══ DATA

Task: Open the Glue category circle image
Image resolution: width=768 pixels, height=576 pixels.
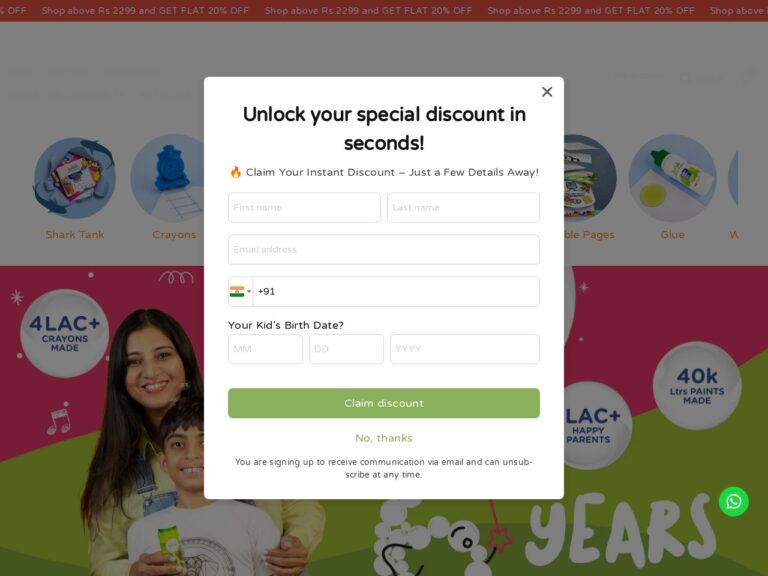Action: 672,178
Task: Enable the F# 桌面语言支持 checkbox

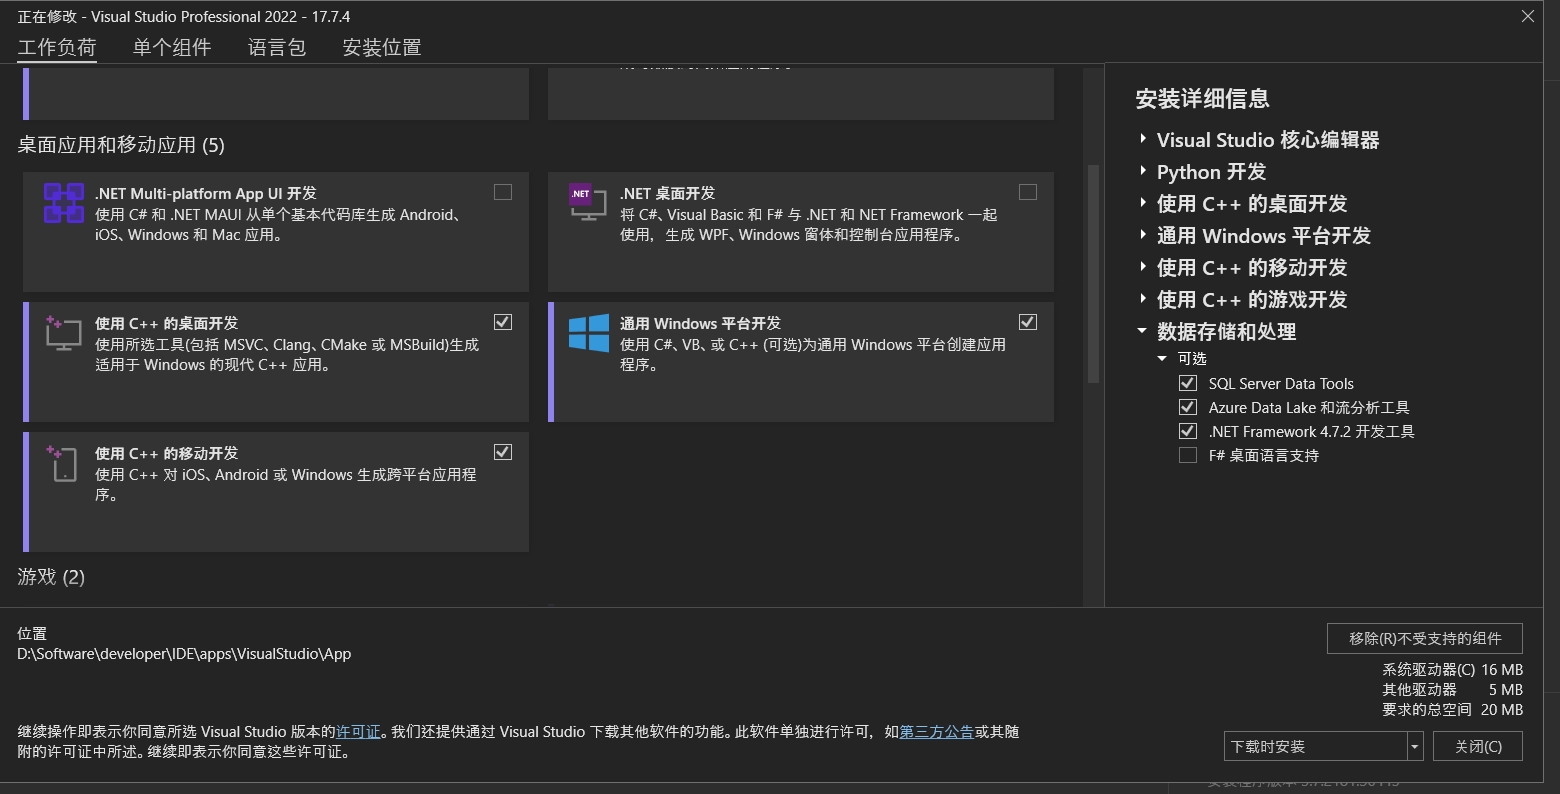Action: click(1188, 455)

════
══ DATA

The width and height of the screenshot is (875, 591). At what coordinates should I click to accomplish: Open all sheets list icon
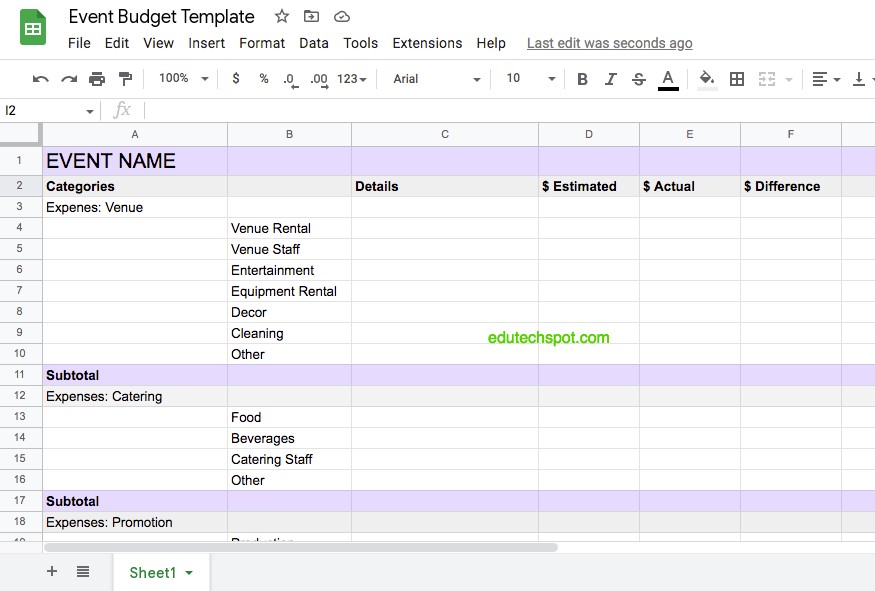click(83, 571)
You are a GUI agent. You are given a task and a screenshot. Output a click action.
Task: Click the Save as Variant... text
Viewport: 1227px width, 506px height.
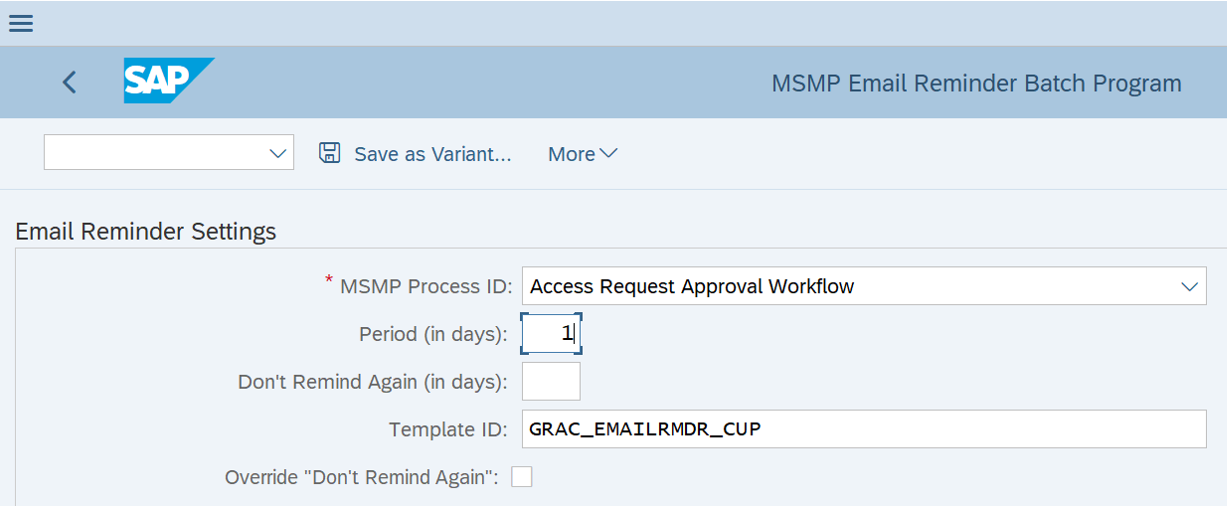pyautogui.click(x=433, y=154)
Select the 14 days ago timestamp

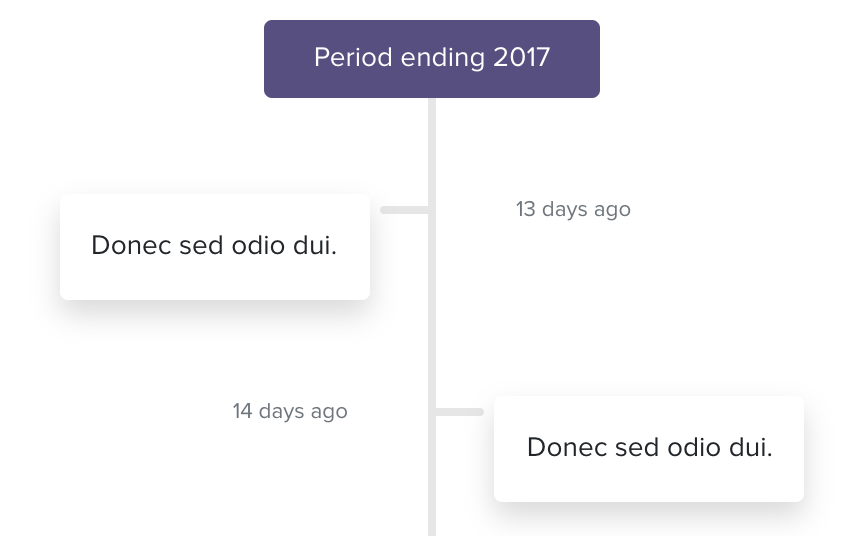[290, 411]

════

Everything from the line above that contains "The width and" down to the line that contains "Task: Click the Save as Variant... text" must be reproduced exactly, both ends included. Omit the pictures.

**OUTPUT FOR THIS EXERCISE**
The width and height of the screenshot is (875, 591). At what coordinates should I click to accomplish: Open all sheets list icon
click(83, 571)
You are a GUI agent. You are given a task and a screenshot. Output a click action.
Task: Click the Save as Variant... text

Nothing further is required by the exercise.